SYSTEM CONCEPTUAL BLOCKS

  • Static Content

    • A simple file system accessible through the main web url.
    • Provides application resources, images, and other unchanging bits of front end related content.
    • Also has a category to provide clade entry particular media resources
  • Front End Web Server

    • Provides routing for the web application front end
    • Provides api endpoints internal to the web application
  • Authentication and Authorization Store

    • Who are our users
    • What are our groups
    • What are our roles
    • What actions can a role do
    • What actions can't a role do
    • Which users are in which groups
    • Which groups are in which groups
  • Data API Server

    • Provides API endpoints for access to the indexed and queryable data
    • External

STATES

ANONYMOUS STATE

The user story lifetime starts by hitting a url that directs the browser to load the static resources that represent the client code of the application in the form of webpack and other static content. The application initializes and makes a connection to the front end web server - probably by default through REST requests.

##USER SESSION The negotiation between the web application and the front end web server continues to the establishment of user identity as relevant with the Authentication and Authorization Store.
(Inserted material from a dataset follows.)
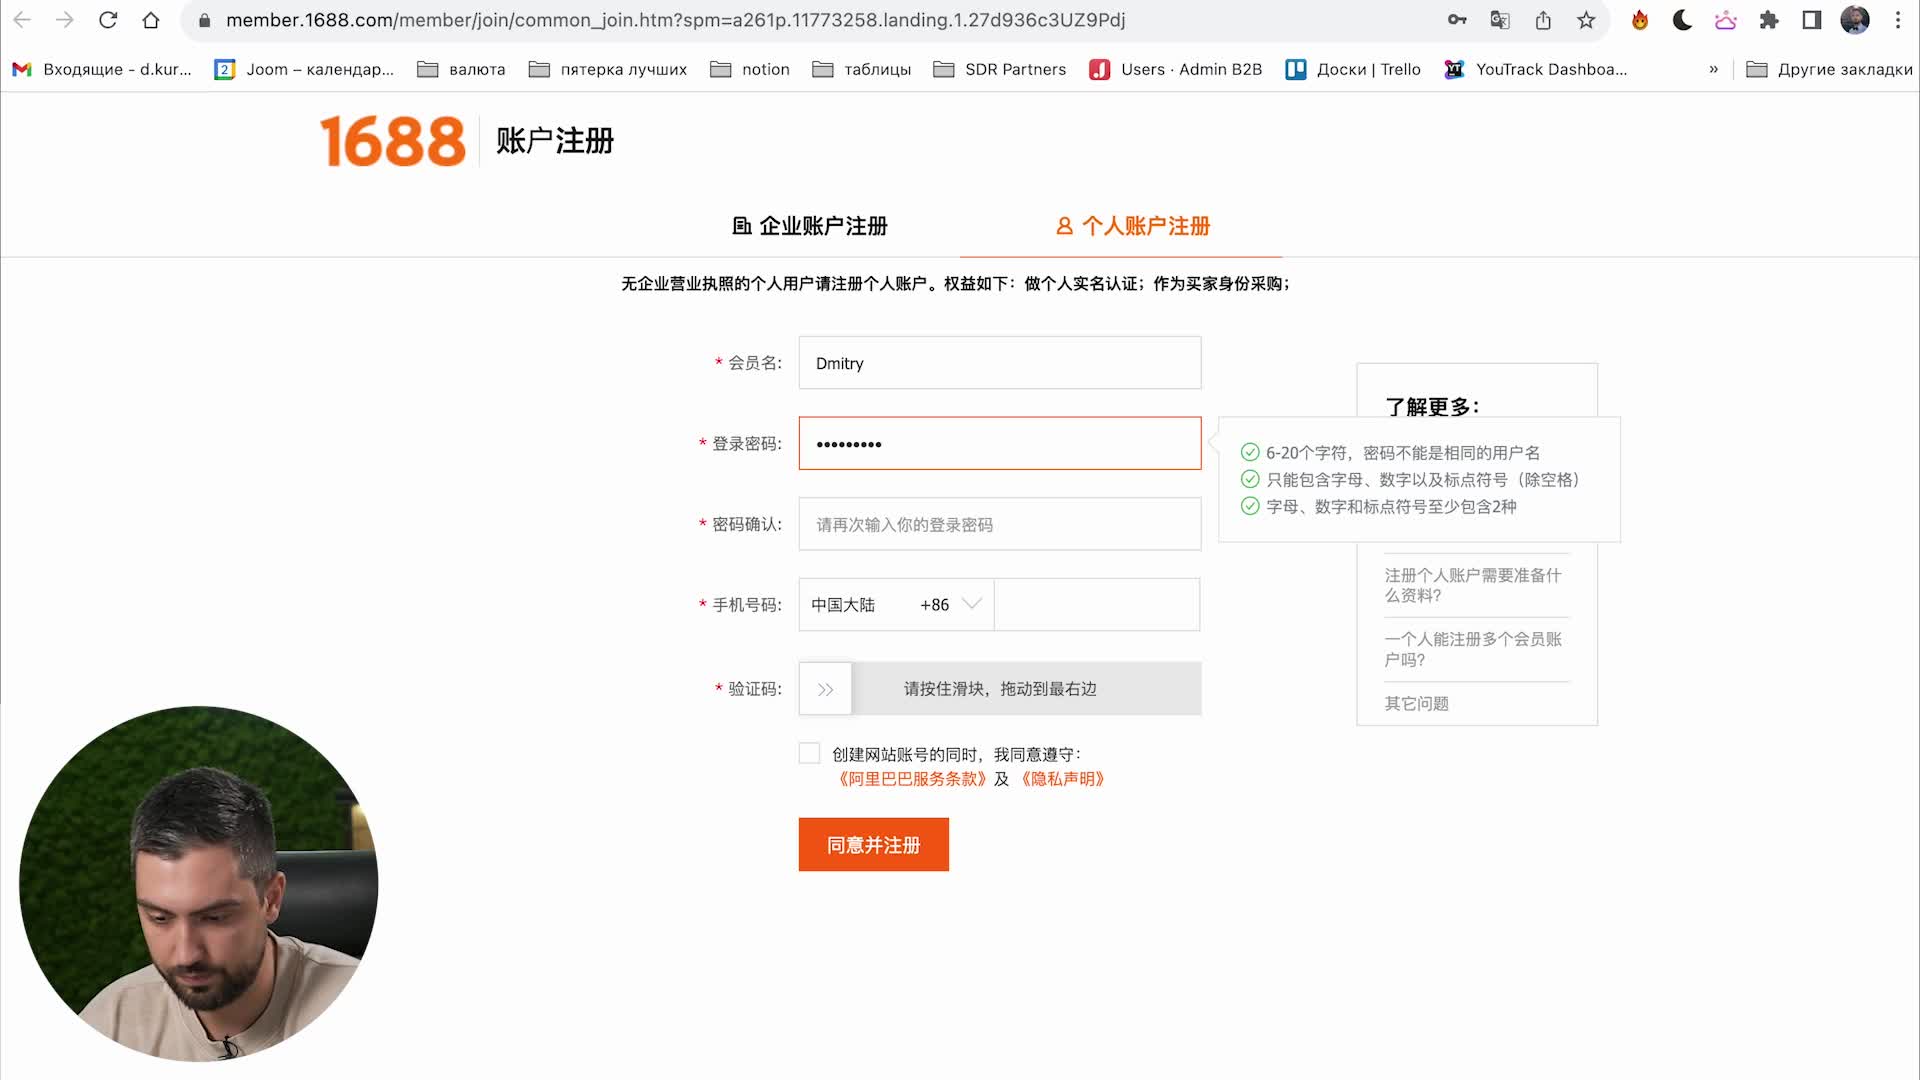Bookmark page with the star icon

[1586, 20]
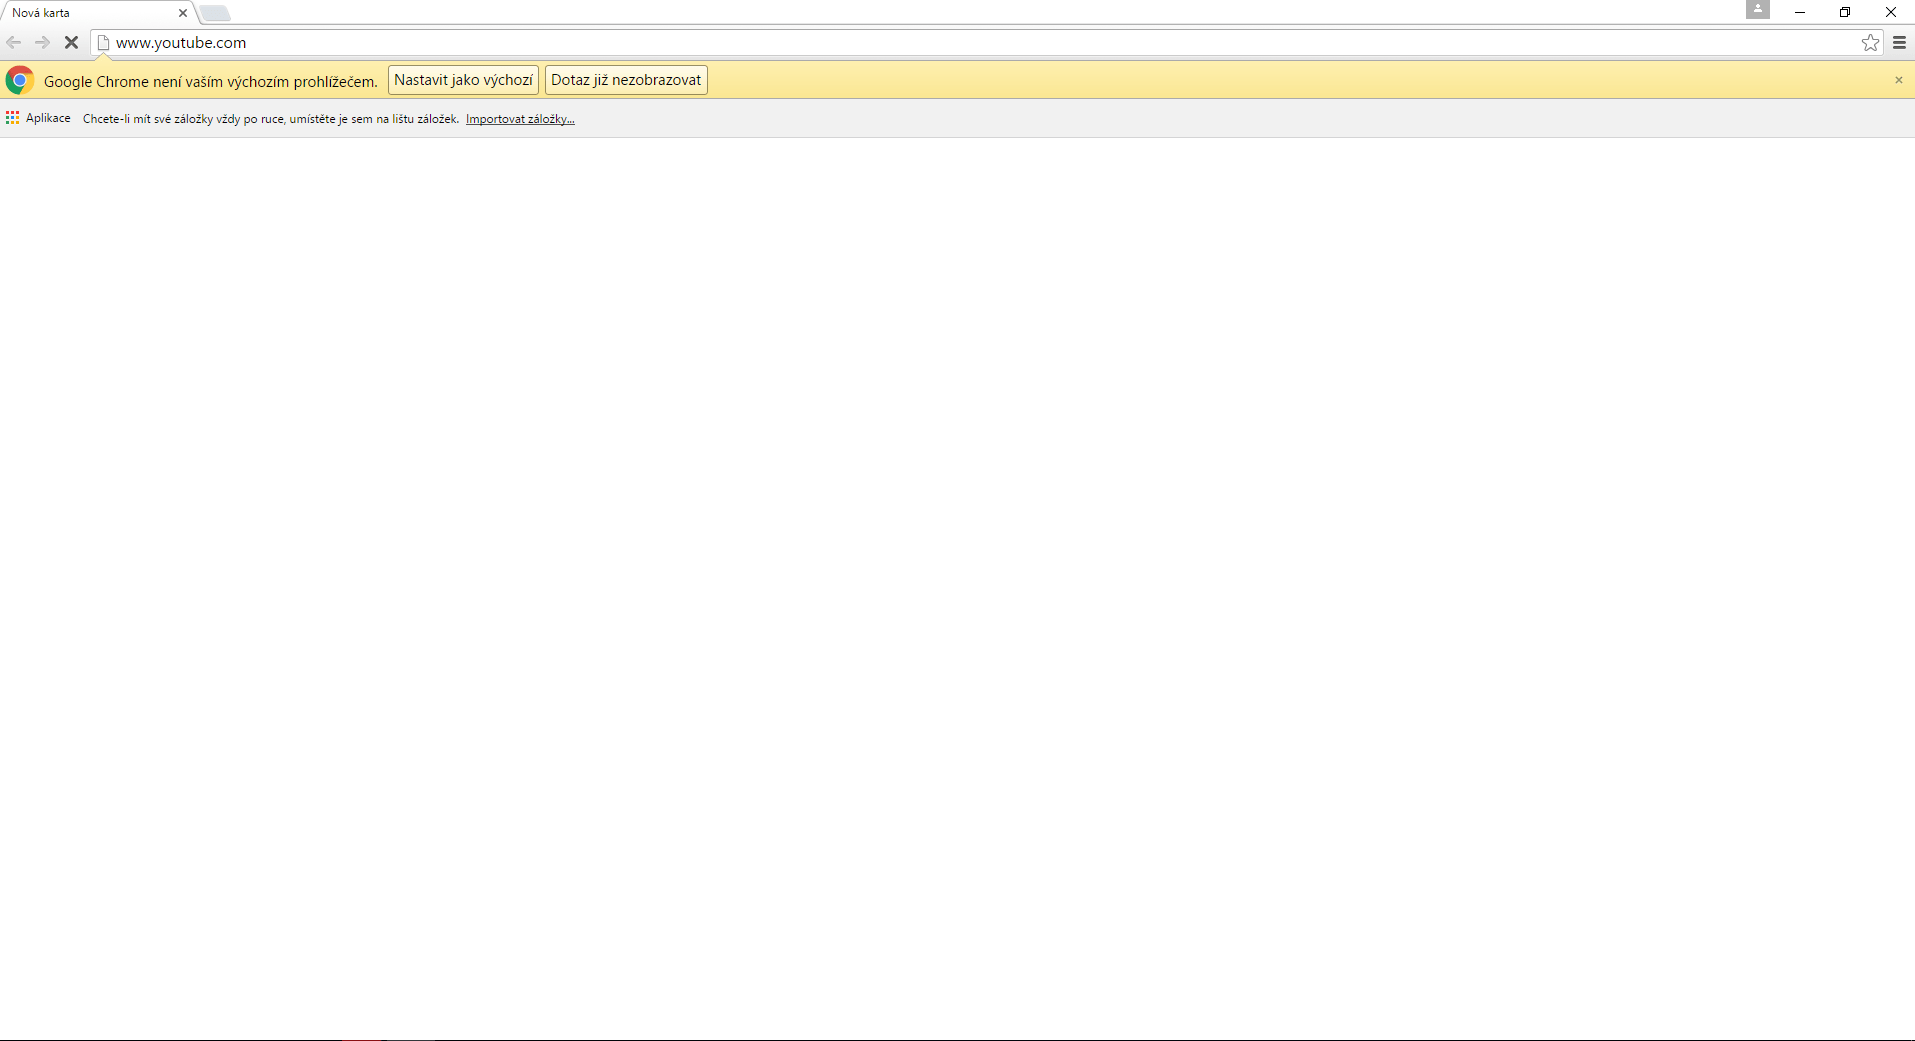The height and width of the screenshot is (1041, 1915).
Task: Minimize the Chrome window
Action: 1799,12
##QUERY RESULTS PENDING FRONT END ASSEMBLY The application will make a query based on its display requirements or in response to the user's actions. This query will be communicated to the Front end web server via defined API

<>

The front end web server will delegate the query to a series of APIs exposed by the Data API server

The Data API server provides a stable and versioned data access API definition. As the back end representations are rearranged to fit the requirements and flow necessary, the Data API Servers will abstract any of those changes from the operations of the front end web server (and other clients as may occur)

The Data API server will fulfill its contract - making suitable hits against the various back end indexes and servers that have been established to fill its needs.

Once the result is assembled, it will be rturned

##QUERY RESULTS COMPLETE

The front end web server will relay and complete